(391c) The Impact Of Mixing Times Scales And Process Parameters On The Optimisation And Scale Up Of Anti-Solvent Addition Crystallizations

Previous work within this research group has highlighted the impact of addition location, addition rate, agitation and scale on the Meta Stable Zone (MSZ). The current research aims to assess the impact of macro, meso and micro mixing times scales on the induction time for the anti-solvent addition crystallization of benzoic acid form an ethanol-water solution. In addition to this the effect of nozzle addition and power law feed profiles on overcoming regions of poor addition (i.e. regions or scales of long mixing time scales) and on optimizing crystallization characteristics such as Metastable Zone Width (MSZW) and chord length distributions (CLDs) have been assessed. Anti-solvent addition crystallizations are mixing sensitive as they rely on the incorporation and blending of two liquids to produce a homogenous system. On scale up the incorporation and efficient blending of the anti-solvent to the bulk solution becomes more difficult, hence they are problematic to scale up. Vessel homogeneity and mixing times scales (macro, meso and micro) are all negatively impacted on scale up, thus leading to fluctuations in product yield / purity and in MSZW and chord length distributions (CLDs) produced. This paper develops a semi-quantitative method for the optimization and scale up of the anti-solvent addition crystallization of benzoic acid from 500 ml to 2L and finally to a 70 L crystallizer. The use of computational fluid dynamics (CFD) for understanding the mechanisms of importance, supersaturation nucleation and growth, is outlined in detail. The combination of this modeling tool with other in-situ tools such as Focused Beam Reflectance Measurement (FBRM), particle dimension characterization, Fourier Transform Infrared spectroscopy (FTIR), for on-line supersaturation and Particle Vision Measurement (PVM), for on-line particle imagery, allow for a more robust and strategic strategy for scale up.

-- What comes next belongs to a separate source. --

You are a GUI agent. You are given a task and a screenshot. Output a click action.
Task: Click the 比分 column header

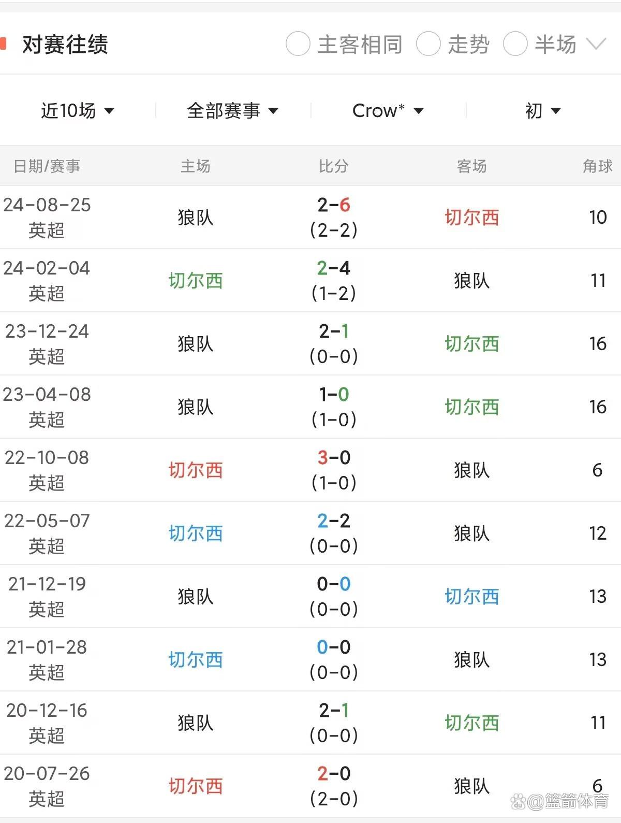[x=334, y=166]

The importance of macro, micro and meso-mixing time scales for successful scale up of anti-solvent crystallizations has been identified. Examining the effect of these times scales on premature nucleation events at the 500ml scale, due to excess supersaturation at the feed point, has been studied. The effect of feed point location and feeding mechanism (i.e. feed tube diameter) on macro and meso-mixing time scales have all been assessed for their impact on inconsistent crystallization characteristics, which include fluctuations in the FBRM statistics and premature nucleation events. Overall the dominant time scale for allowing premature and inconsistent chord length distributions (CLDs) was the meso mixing times scale. The effect of the process parameters, outlined above, on this time scale have been examined, thus allowing for problematic regions of addition (i.e. regions of long meso-mixing time scale) to be noted prior to scale up. This increase in process understanding through CFD minimized the experiments required to efficiently scale from a 500ml crystallizer to a 2L and finally to a pilot scale crystallizer of capacity 70L.